# Do you have one of these?



## doubleott05 (Jul 20, 2005)

and if so how do you like it?

http://www.ebay.com/itm/Aquarium-LE...ighting_SM&hash=item23106519f2#ht_3483wt_1125

Thanks
Elliot


----------



## houseofcards (Feb 16, 2005)

I have a 36white 6blue (side mount) one on my Mini S. The one your showing would only work for a very small tank.


----------



## doubleott05 (Jul 20, 2005)

i need a light for a 13.75inx8.5inx11in tank 5.5gal 

was looking for options any anyhelp is appreciated. never had a tank this small.


----------



## doubleott05 (Jul 20, 2005)

im sure out of a few thousand somebody has a suggestion.


----------



## davemonkey (Mar 29, 2008)

Have you seen the LED lights for the Eco Pico tanks?
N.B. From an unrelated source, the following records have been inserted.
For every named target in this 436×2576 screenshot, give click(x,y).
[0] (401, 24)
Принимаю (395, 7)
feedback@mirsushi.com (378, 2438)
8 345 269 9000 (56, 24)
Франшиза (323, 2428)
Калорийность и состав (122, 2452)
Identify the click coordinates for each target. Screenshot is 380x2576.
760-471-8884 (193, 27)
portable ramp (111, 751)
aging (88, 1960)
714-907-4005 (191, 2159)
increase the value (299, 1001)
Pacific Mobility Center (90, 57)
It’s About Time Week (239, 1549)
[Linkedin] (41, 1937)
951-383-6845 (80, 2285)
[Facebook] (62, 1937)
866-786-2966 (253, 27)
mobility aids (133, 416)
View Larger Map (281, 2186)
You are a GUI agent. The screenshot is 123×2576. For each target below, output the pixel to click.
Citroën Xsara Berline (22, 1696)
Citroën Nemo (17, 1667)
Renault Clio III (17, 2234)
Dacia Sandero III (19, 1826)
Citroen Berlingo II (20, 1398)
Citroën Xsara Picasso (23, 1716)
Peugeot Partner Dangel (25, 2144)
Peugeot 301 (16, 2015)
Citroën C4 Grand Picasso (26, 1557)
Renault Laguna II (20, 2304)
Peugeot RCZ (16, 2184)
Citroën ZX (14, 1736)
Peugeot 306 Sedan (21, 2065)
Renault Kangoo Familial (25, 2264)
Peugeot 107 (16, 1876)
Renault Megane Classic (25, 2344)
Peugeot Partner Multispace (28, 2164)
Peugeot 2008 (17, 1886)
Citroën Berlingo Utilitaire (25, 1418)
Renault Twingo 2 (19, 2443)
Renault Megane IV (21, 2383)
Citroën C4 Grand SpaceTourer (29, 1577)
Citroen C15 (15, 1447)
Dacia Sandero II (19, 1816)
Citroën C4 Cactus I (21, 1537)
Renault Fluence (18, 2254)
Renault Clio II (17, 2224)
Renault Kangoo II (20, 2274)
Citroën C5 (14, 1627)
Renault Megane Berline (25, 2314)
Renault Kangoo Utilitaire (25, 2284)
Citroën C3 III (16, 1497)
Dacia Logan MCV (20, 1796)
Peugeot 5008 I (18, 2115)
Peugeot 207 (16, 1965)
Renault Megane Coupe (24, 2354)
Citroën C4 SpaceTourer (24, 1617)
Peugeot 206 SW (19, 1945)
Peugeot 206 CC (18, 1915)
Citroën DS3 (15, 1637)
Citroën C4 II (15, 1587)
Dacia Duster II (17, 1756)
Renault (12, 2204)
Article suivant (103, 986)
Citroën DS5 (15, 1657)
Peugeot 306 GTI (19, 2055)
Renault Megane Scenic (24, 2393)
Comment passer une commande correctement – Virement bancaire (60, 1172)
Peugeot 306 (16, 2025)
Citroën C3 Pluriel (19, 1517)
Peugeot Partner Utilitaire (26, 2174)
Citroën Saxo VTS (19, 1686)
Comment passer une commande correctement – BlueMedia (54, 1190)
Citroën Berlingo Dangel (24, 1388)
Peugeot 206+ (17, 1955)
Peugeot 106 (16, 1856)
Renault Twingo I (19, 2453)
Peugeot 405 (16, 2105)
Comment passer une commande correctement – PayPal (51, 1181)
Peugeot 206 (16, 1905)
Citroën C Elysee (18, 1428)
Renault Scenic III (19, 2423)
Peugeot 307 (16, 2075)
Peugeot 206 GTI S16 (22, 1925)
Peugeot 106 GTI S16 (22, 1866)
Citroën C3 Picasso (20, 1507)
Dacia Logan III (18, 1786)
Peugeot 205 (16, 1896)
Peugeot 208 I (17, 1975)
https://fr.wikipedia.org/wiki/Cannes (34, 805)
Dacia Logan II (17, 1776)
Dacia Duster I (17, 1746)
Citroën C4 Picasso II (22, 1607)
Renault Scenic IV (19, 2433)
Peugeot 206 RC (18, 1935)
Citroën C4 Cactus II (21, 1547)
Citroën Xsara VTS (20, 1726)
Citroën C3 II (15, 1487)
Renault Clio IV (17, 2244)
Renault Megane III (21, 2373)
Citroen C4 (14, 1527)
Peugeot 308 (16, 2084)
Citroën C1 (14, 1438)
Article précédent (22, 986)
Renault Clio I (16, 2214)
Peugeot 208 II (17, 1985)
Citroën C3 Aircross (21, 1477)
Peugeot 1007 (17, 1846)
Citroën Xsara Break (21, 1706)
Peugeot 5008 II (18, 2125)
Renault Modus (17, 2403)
http://reefbuilders.com/2010/12/01/ecoxotic-eco-pico-small-size-big-flavor/

I don't know how well-suited they are for real planted tanks, but I'm pretty sure you can get the lights without the tank. I saw a couple set up at ADG a few months ago and they had added to the lighting (some kit or something?) and were growing soft corals.


----------



## davemonkey (Mar 29, 2008)

Kevin has 4 of these 48" True Lumen Pro strips on his 75. They are as bright, or brighter, than his MH's. But we have not tested them on their own yet to see how well suited they are for plants.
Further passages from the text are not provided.